### Görev a
Aşağıdaki alıntılanan metinde "Atina: Th.S.’nın 5" ifadesinden "dayandırlmıştı bu gözaltılar." ifadesine kadar olan bölümü birebir kopyalayınız.

□ □ □

Tag Archives: siyasi davalar

Atina: Th.S.’nın 5 Mayıs 2010 olaylarıyla ilgili kovuşturması ve yargılamaya sevkiyle alakalı metni

Hikaye 29/4/2011 tarihinde benim ve 2 yoldaşın beklenmedik gözaltılarıyla başlıyor. Beklenmedik diyorum çünkü bu gözaltılar hiçbir bulgu veya görgü tanığının ifadesine dayanmadan olmuştu. Benim ve 2 yoldaşın adlarını, telefon numaralarımız ve adreslerimizi veren, polisin eline çok ‘kolayca’ geçen isimsiz bir nota dayandırlmıştı bu gözaltılar.

Ardından, Emniyet’te ve medyada yaratılan terör havasında tutuklandık. Hemen sonra bunu evlerimizin güya kanıt bulmak için aranması ve Atina Emniyet Müdürlüğü’nde ellerimde kelepçelerle saatlerce süren izolasyonum izledi. Bu sırada iki gün boyunca medya ve polisin sözcüsü tarafından adımıza tonla çamur atılacak ve yanlış bir şekilde “Marfin’in kundakçıları tutuklandı” diye haber yapılacaktı. Sonra şüphelilerin tespiti için düzenlenmiş odaya gidene kadar yetkililer benim için emniyet merkezi binasının katlarında ‘rehberli bir tur’ ayarlayarak gezdirdiler ve güya beni tespit etsinler diye bir sürü kişi tanık olarak önümden geçti. Bu akşamdan sonra yemin ettirilmeden, parmakizi alınmadan vs, trajik Marfin Bankası şubesi olayı ve Ianos kitabevi saldırısı [iki olayda Atina merkezdeki Stadiou sokağında gerçekleşmişti] hakkında -şanşa bak ki 5/5/2011’de!- ifade vermek için Devlet Güvenlik Hizmetlerine çağrıldık. Bu iki olay bir yıl önce 5/5/2010 tarihli grev seferberliğinde gerçekleşmişti.

İfadelerimizde önceden belirtilen olaylarla ilgili tüm suçlamaları reddettik. İddianamede belirtilenlerden anlıyoruz ki hakkımızdaki suçlamalar açık olarak dayanaksız ve kurgulanmış. Dava yaklaşık bir yıl boyunca açık kaldıktan sonra Mayıs 2012 yaklaşırken bize sorguya çağrılacağımız bildiriliyor. Bu süreçte yoldaşlar tarafından dayanışma eylemleri düzenlendi. En sonunda 1 Şubat 2013 tarihine Marfin Bankası’nın kundaklanmasıyla ilgili sorgu çağrısı bir tek bana yollanıyor.

□ □ □

### Görev b
Aşağıdaki girdi satırlarından "The image size is (776, 335)." ifadesini içeren satırdan son satıra kadar olanları, boş satırları atlayarak "Sıra" ve "Satır" sütunlarından oluşan bir Markdown tablosu olarak veriniz. Resimleri yanıta dahil etmeyiniz.

### Girdi

□ □ □

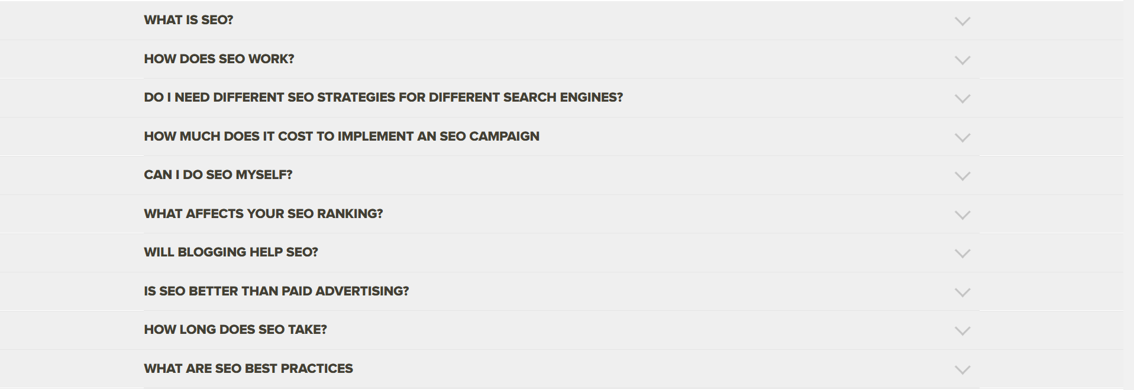The width and height of the screenshot is (1134, 390).
Task: Open the different SEO strategies question
Action: tap(383, 98)
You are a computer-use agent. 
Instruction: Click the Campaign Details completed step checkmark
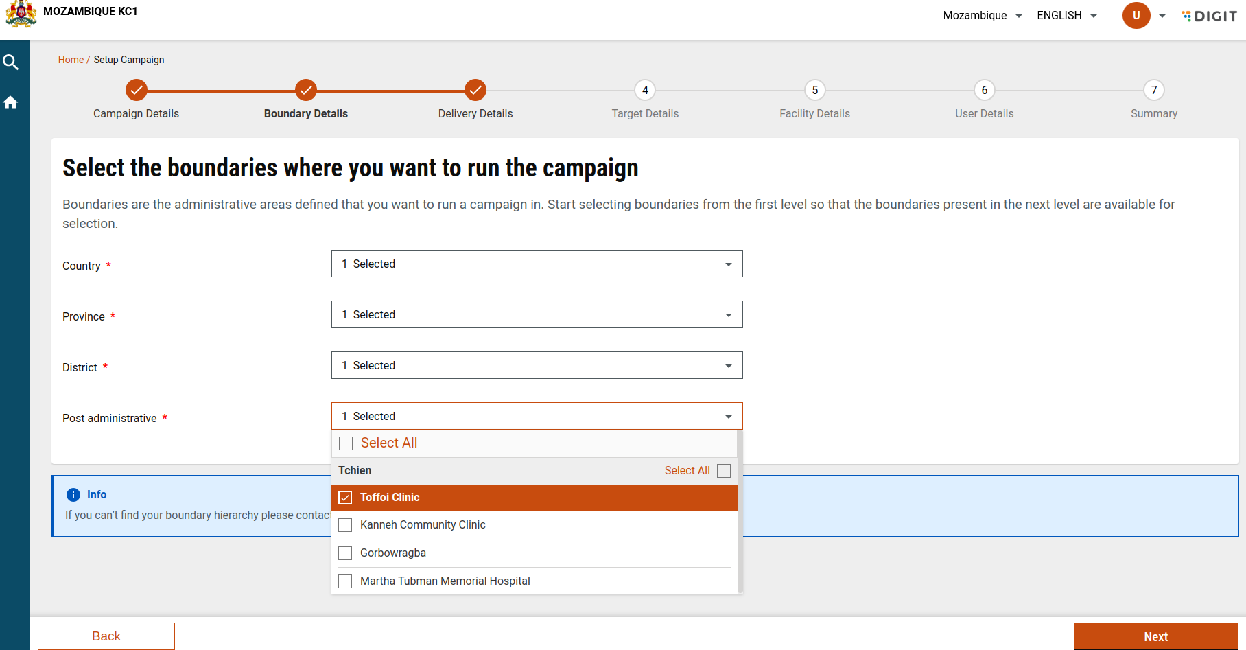137,90
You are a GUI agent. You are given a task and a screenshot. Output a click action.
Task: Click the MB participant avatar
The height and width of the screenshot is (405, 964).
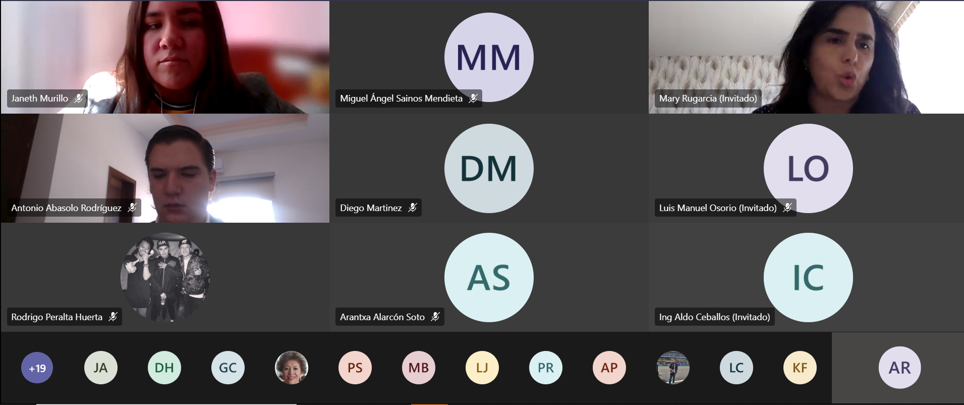coord(418,368)
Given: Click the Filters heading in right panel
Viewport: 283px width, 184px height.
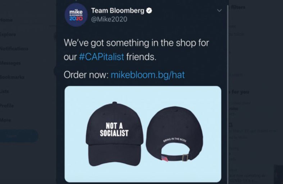Looking at the screenshot, I should point(238,7).
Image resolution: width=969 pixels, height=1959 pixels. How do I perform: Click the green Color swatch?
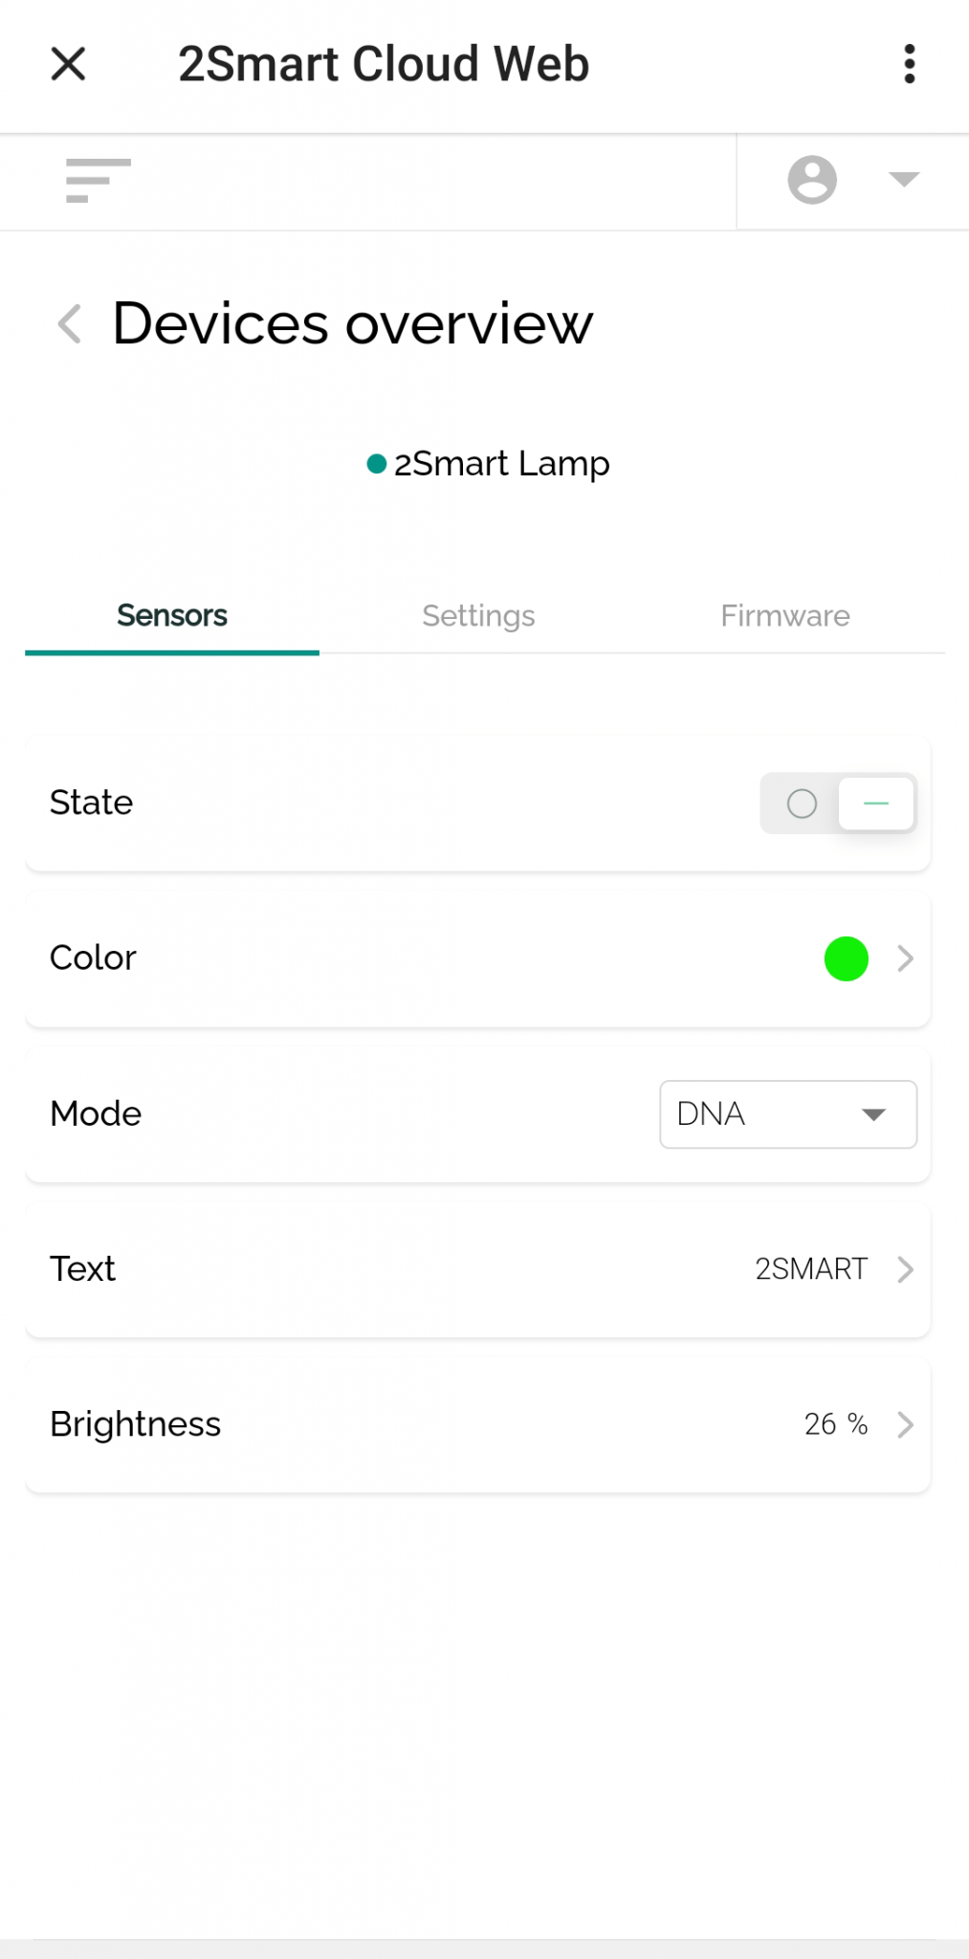pyautogui.click(x=846, y=958)
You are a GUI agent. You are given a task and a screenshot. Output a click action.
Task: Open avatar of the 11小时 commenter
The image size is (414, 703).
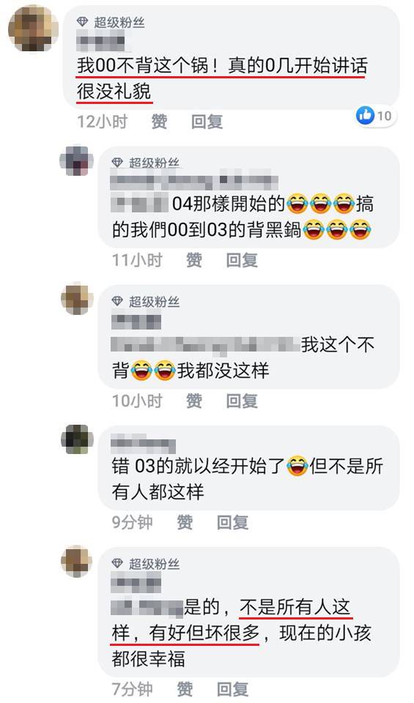pos(77,161)
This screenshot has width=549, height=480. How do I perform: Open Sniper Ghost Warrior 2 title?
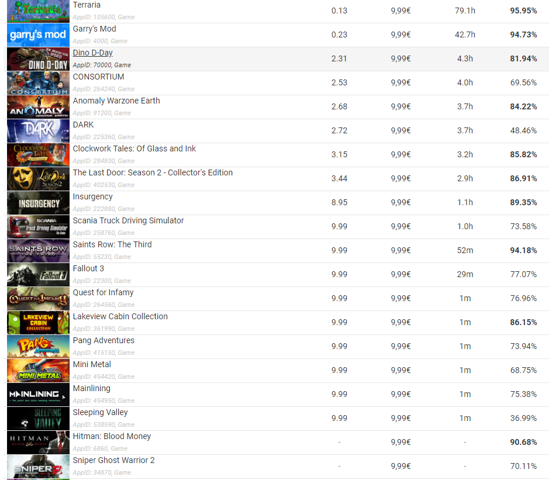[114, 460]
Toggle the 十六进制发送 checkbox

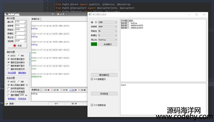[92, 105]
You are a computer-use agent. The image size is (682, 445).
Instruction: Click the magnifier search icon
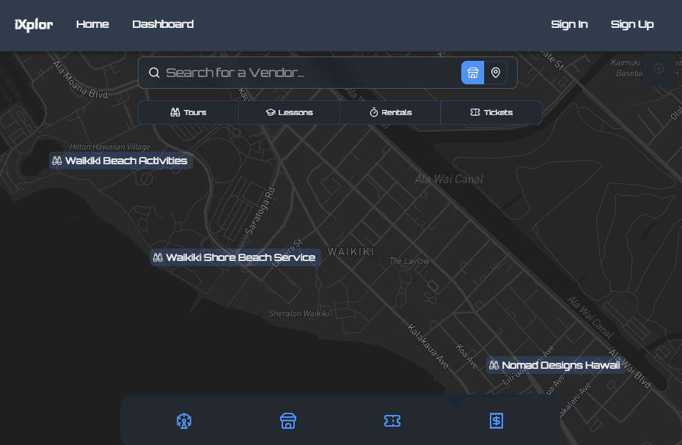pyautogui.click(x=155, y=73)
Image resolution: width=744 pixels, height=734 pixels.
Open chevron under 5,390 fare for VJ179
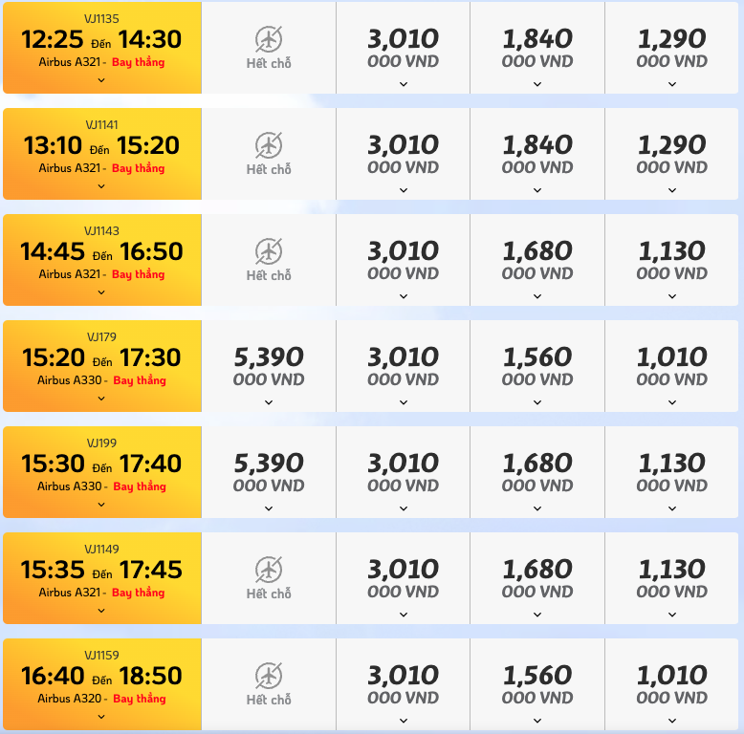(269, 402)
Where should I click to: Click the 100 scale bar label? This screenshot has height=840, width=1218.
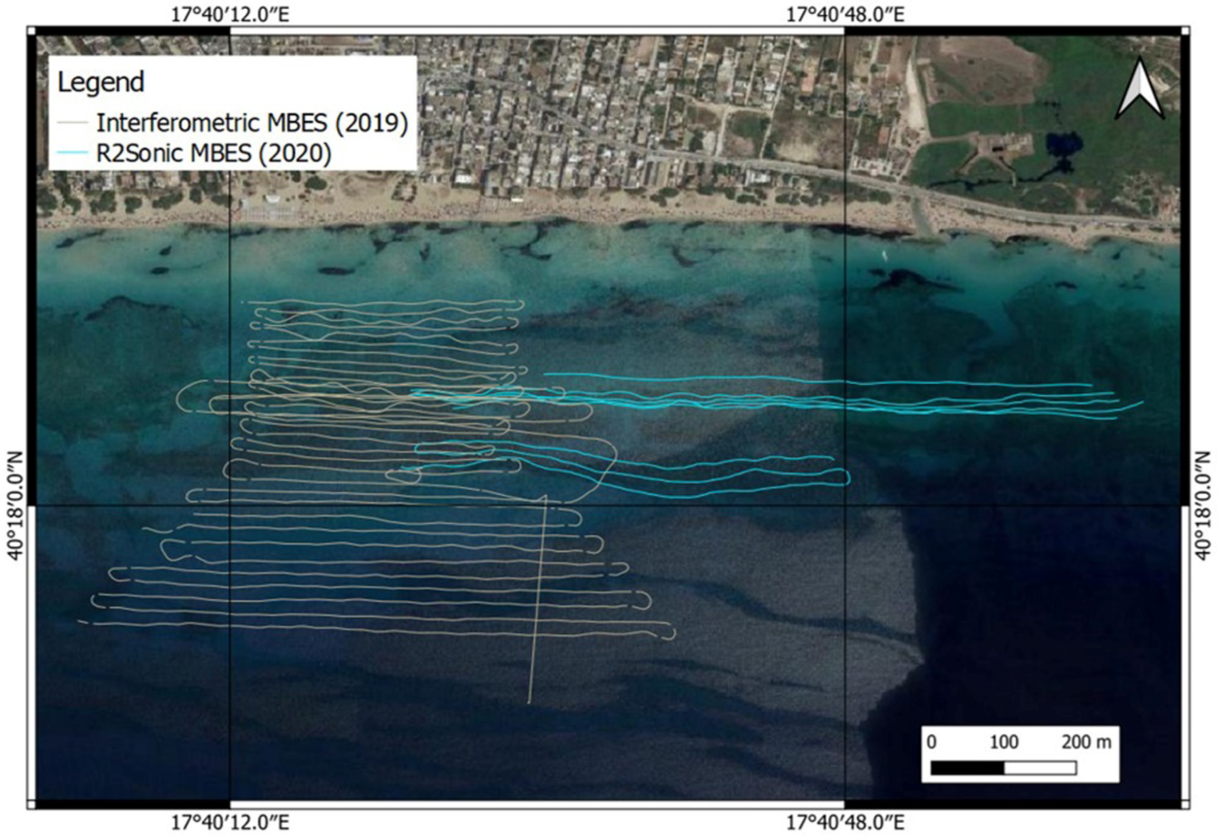1004,742
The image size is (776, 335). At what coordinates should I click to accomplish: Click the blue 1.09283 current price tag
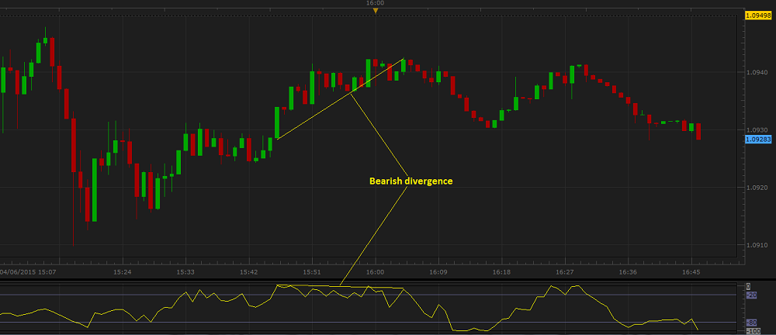click(x=757, y=140)
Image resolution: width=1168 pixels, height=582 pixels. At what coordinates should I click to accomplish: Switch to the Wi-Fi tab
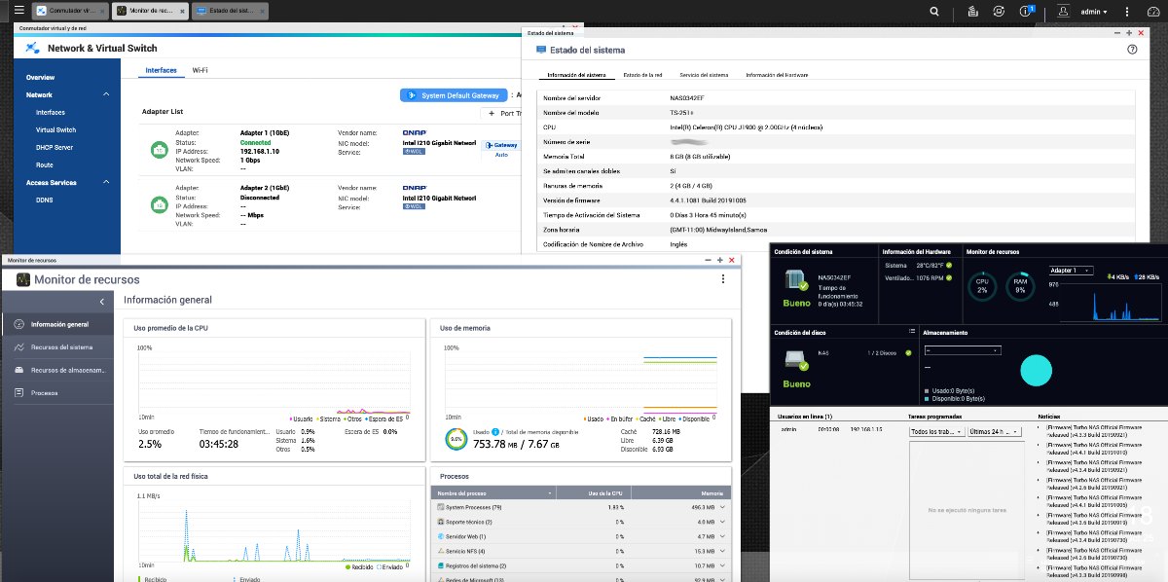(x=200, y=70)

□ □ □

### Tam Çözüm a
Atina: Th.S.’nın 5 Mayıs 2010 olaylarıyla ilgili kovuşturması ve yargılamaya sevkiyle alakalı metni

Hikaye 29/4/2011 tarihinde benim ve 2 yoldaşın beklenmedik gözaltılarıyla başlıyor. Beklenmedik diyorum çünkü bu gözaltılar hiçbir bulgu veya görgü tanığının ifadesine dayanmadan olmuştu. Benim ve 2 yoldaşın adlarını, telefon numaralarımız ve adreslerimizi veren, polisin eline çok ‘kolayca’ geçen isimsiz bir nota dayandırlmıştı bu gözaltılar.

### Tam Çözüm b
| Sıra | Satır |
|---|---|
| 1 | The image size is (776, 335). At what coordinates should I click to accomplish: Click the blue 1.09283 current price tag |
| 2 | click(x=757, y=140) |
| 3 | Image resolution: width=1168 pixels, height=582 pixels. At what coordinates should I click to accomplish: Switch to the Wi-Fi tab |
| 4 | (x=200, y=70) |